- **Task**: Exact copy, no pictures: set down the lines from the one holding "Task: Click the meditation play button icon" through the final line of the records below.

- **Data for processing**:
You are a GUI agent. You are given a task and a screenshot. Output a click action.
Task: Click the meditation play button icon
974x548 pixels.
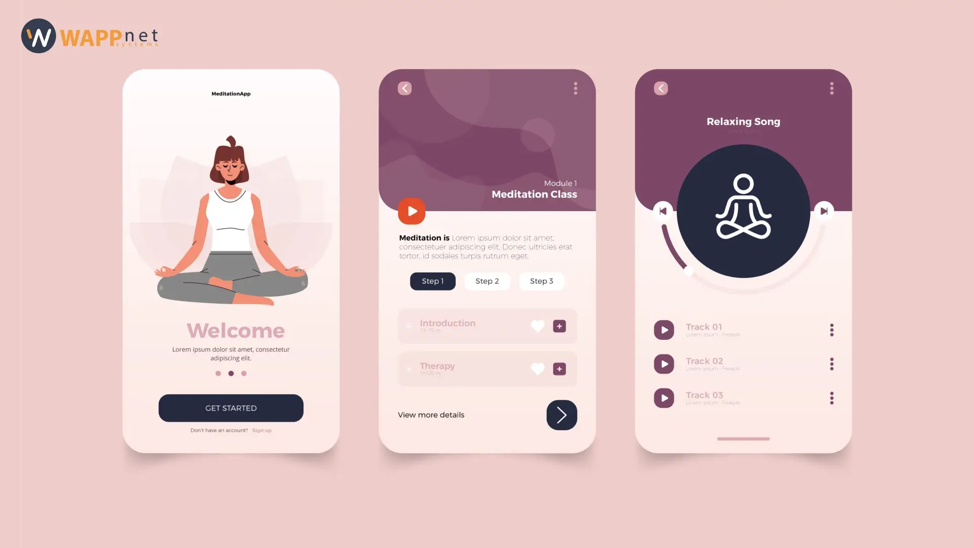point(412,211)
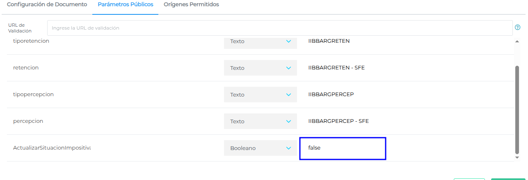Image resolution: width=528 pixels, height=180 pixels.
Task: Open the Configuración de Documento tab
Action: (47, 5)
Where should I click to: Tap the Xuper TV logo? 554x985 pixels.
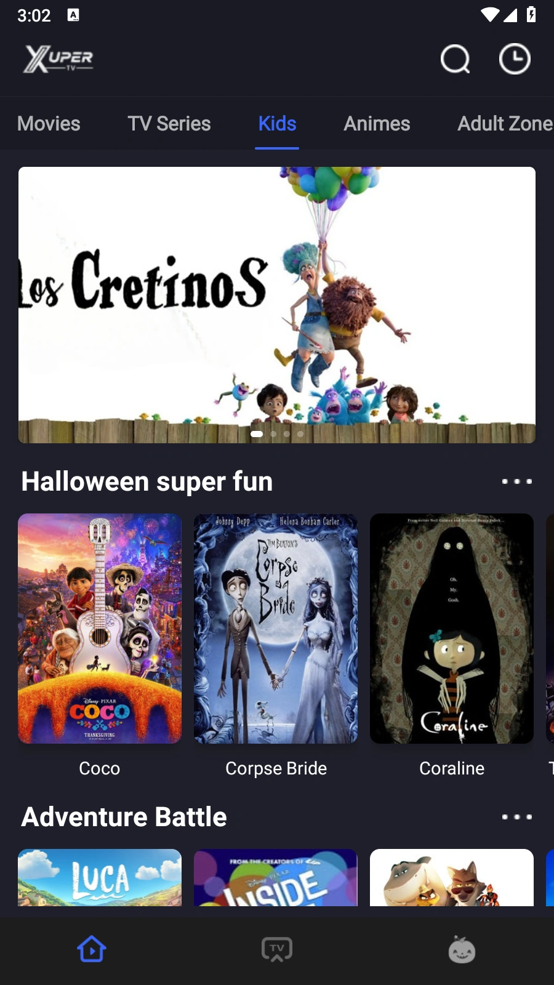pos(58,59)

- **Answer box**:
Task: Click the meditation play button icon
974x548 pixels.
point(412,211)
Image resolution: width=528 pixels, height=180 pixels.
Task: Open the Configuración de Documento tab
Action: (47, 5)
Where should I click to: Tap the Xuper TV logo? 554x985 pixels.
pos(58,59)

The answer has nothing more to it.